Crowe y Gosling comparten risas y golpes como detectives en“The nice guys”.

Crowe y Gosling comparten risas y golpes como detectives en“The nice guys”. / ARCHIVO

De vuelta a la buddy movies

Shane Black agregó su estilo ochentoso a “The nice guys”

16 de mayo de 2016 06:00 am

EFE / Enrique Rubio | [email protected]

DETRÁS DEL filme “The nice guys” se halla la mente que alumbró “Arma letal”, Shane Black, que no esconde el rastro de aquella saga en esta divertida y paródica película, en la que Russell Crowe y Ryan Gosling encarnan a dos torpes investigadores privados.

“The nice guys”, proyectada ayer fuera de competición en el Festival de Cannes, resucita el espíritu de las “buddy movies” que hicieron furor en los ochenta y los noventa del siglo pasado, aunque le da un giro de tuerca que hace a sus protagonistas más antihéroes que nunca.

Desde el primer segundo de su metraje, la cinta zambulle al espectador, a través de música funk y unos títulos de crédito retro, en el vibrante Los Ángeles de finales de los setenta, donde Jackson Healey (Crowe, muy en su papel de tipo duro) se gana la vida pegando palizas por encargo.

En una de esas misiones se cruzará con el torpe Holland March (Gosling), quien se dedica a esquilmar a sus clientes como detective privado sin escrúpulos que se dedica a buscar a desaparecidos.

Ambos deberán encontrar a la joven Amelia (Margaret Qualley), amenazada por su turbia participación en una película porno y por su madre, encarnada por Kim Basinger en otro claro guiño ochentero.

Para ello contarán con la ayuda de la hija de March (Angourie Rice), quien aporta ciertas dosis de perspicacia y sentido común a los obtusos detectives.

Black -guionista de “Arma Letal” y director de “Iron Man 3” o “Kiss kiss bang bang”- funde los clásicos caracteres antagónicos de las “buddy movies” con elementos de la comedia de porrazos (o slapstick). Y el personaje de Gosling da buena cuenta de ello: de tanto caer por las alturas acabará por creerse inmortal.

Aunque la pareja protagonista no destila tanta química como los Riggs y Murtaugh creados por Mel Gibson y Danny Glover, no resulta descabellado augurar que la cinta tendrá un gran recorrido por taquilla, y cuenta con la virtud añadida de descubrir la potente vis cómica de Gosling.

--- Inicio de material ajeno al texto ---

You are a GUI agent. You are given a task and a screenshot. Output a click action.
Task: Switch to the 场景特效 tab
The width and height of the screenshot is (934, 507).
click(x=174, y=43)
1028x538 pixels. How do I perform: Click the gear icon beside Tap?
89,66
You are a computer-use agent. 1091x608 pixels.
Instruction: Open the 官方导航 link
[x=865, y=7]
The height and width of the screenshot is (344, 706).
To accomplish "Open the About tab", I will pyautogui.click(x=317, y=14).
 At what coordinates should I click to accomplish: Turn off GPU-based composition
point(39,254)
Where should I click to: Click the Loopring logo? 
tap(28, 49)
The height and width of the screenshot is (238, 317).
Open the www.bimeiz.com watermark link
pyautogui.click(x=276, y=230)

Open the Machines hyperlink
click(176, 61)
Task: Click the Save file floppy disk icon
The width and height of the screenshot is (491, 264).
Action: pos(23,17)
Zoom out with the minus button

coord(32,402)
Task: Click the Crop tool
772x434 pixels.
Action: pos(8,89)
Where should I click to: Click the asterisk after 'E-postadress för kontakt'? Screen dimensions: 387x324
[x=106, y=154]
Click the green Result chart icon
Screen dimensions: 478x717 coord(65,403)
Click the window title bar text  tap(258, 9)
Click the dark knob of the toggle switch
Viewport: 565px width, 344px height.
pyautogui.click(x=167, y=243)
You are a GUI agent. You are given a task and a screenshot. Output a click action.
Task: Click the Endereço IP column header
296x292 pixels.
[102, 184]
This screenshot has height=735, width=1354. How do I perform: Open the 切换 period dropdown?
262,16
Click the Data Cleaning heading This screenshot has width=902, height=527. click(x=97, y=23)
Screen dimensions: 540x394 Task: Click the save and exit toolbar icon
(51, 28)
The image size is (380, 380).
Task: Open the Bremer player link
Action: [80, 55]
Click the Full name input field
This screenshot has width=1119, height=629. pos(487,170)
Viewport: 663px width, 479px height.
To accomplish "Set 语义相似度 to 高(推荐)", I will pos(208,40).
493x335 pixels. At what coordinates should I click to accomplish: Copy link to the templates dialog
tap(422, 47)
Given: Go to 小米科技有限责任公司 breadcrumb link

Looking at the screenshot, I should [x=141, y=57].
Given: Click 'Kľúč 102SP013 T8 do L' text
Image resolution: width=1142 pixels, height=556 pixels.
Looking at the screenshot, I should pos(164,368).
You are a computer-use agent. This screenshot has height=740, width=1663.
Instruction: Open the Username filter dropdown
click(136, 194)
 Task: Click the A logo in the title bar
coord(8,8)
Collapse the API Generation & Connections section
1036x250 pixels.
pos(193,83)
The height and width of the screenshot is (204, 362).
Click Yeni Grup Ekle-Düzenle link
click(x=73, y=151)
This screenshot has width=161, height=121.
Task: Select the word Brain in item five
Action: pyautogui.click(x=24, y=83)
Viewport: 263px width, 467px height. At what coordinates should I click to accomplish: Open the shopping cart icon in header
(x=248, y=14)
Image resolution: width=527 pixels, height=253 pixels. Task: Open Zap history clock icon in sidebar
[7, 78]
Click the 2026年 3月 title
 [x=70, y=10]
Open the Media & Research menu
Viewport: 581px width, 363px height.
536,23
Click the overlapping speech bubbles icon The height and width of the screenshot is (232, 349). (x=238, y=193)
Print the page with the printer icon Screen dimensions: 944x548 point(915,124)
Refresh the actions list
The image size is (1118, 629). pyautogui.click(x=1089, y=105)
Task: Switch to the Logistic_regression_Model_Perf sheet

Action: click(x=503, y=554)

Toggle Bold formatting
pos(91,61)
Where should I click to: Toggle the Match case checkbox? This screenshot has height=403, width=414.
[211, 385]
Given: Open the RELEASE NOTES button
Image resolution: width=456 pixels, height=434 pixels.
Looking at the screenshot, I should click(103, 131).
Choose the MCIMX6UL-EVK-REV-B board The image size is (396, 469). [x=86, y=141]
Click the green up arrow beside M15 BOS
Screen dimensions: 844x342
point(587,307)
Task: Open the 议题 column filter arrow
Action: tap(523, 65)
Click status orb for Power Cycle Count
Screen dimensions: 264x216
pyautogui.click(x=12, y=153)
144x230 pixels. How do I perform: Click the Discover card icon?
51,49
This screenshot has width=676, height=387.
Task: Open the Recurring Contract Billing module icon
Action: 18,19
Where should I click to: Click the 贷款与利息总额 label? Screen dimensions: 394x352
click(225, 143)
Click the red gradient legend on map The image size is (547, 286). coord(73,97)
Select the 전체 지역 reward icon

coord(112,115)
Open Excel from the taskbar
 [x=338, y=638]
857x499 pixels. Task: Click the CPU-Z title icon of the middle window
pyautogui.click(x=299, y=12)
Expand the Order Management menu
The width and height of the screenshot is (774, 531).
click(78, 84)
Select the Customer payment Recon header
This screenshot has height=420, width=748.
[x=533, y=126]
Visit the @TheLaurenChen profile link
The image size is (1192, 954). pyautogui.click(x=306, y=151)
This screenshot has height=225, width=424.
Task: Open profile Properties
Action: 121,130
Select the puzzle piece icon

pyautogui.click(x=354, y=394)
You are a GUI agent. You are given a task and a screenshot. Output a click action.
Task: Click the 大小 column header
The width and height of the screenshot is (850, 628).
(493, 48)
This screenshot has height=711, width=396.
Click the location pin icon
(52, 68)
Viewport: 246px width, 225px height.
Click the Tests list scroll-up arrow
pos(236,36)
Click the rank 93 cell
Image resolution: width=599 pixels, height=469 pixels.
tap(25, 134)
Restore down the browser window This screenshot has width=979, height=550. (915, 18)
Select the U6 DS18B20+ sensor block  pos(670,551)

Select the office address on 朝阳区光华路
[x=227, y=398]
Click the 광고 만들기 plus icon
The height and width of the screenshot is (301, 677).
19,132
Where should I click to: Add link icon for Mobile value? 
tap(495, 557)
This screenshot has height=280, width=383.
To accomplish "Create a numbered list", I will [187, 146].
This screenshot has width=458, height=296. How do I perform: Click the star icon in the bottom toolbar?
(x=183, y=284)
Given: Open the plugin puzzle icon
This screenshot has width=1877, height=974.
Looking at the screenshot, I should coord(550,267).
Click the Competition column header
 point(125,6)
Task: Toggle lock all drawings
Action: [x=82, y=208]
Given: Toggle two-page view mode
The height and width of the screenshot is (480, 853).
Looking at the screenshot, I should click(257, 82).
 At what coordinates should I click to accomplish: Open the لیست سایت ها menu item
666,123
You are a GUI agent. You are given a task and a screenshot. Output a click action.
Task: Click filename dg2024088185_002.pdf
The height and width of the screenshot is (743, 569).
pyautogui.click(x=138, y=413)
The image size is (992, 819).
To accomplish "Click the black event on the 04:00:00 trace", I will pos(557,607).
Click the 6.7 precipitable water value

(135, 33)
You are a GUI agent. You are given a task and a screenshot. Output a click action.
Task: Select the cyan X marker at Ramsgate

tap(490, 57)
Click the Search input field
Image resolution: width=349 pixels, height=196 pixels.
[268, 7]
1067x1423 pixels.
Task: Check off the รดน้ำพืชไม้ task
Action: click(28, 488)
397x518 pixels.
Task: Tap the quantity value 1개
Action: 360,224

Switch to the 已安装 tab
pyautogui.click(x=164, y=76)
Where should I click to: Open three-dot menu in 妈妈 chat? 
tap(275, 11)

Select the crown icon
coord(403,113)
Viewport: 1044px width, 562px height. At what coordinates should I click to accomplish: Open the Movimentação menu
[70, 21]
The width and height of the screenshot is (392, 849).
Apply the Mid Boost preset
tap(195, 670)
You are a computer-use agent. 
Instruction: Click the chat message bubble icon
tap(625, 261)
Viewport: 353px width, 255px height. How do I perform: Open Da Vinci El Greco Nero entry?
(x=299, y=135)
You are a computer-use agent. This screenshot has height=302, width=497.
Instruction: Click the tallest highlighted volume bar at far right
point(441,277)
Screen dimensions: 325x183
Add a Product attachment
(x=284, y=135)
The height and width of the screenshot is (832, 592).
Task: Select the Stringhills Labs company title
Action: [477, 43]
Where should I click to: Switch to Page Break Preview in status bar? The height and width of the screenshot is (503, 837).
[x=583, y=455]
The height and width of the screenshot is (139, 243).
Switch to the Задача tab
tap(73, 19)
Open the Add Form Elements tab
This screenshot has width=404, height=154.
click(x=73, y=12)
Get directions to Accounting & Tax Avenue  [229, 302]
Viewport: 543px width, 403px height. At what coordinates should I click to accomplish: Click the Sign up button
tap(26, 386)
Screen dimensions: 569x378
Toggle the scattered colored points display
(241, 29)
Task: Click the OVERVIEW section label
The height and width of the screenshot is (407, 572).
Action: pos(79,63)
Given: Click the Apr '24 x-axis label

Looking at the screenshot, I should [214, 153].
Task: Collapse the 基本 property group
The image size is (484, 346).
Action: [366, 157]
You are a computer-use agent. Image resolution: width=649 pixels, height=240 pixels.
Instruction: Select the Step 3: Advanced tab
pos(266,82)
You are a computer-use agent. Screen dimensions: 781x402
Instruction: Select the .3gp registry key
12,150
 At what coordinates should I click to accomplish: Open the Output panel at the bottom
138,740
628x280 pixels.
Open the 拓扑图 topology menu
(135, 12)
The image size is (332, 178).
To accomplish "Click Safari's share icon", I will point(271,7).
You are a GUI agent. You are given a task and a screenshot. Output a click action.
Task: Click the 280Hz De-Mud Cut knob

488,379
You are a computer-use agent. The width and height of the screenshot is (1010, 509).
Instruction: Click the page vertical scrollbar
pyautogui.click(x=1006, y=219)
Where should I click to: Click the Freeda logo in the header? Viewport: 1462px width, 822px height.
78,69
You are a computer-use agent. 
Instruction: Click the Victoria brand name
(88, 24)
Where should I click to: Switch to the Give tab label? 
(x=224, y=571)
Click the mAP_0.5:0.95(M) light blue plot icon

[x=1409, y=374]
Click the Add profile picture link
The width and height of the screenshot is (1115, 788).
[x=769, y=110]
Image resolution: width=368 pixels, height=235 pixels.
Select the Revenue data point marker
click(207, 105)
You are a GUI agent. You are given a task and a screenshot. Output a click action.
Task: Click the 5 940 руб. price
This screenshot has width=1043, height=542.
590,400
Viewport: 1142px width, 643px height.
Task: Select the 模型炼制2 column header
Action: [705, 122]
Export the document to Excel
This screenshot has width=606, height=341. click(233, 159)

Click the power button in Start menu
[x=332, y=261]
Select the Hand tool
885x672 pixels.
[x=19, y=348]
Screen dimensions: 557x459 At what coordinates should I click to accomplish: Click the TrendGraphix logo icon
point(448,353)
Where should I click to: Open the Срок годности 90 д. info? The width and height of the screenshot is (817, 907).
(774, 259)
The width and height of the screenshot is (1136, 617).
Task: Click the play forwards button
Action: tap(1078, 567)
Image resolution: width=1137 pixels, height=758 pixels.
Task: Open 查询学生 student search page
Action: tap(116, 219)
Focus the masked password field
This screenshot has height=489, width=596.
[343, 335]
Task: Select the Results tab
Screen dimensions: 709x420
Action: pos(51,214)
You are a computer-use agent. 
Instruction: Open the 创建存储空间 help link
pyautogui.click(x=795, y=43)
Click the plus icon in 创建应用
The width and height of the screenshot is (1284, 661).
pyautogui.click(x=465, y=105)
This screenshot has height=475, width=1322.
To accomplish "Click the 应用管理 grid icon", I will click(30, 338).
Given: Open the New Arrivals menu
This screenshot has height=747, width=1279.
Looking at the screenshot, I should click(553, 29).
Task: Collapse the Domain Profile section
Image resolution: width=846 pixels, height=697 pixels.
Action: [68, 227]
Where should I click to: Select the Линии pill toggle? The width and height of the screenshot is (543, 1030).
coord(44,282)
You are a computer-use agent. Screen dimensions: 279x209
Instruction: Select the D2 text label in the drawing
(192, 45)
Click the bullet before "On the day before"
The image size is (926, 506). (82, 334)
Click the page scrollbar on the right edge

La historia, además, se desarrolla sobre el trasfondo del calentamiento global y de la contaminación producida por los grandes gigantes de la automoción en Estados Unidos, que son defendidos a capa y espada por los poderes fácticos.

Tan desternillante como la película resultó la rueda de prensa que ofrecieron los actores junto al director y el productor, Joel Silver. Crowe y Gosling no dejaron de bromear entre ellos y con los periodistas.

Quedó claro que el director dio a sus actores gran libertad para que hicieran aportaciones a sus personajes, lo que permitió un buen número de situaciones no previstas que al final aparecieron en la película.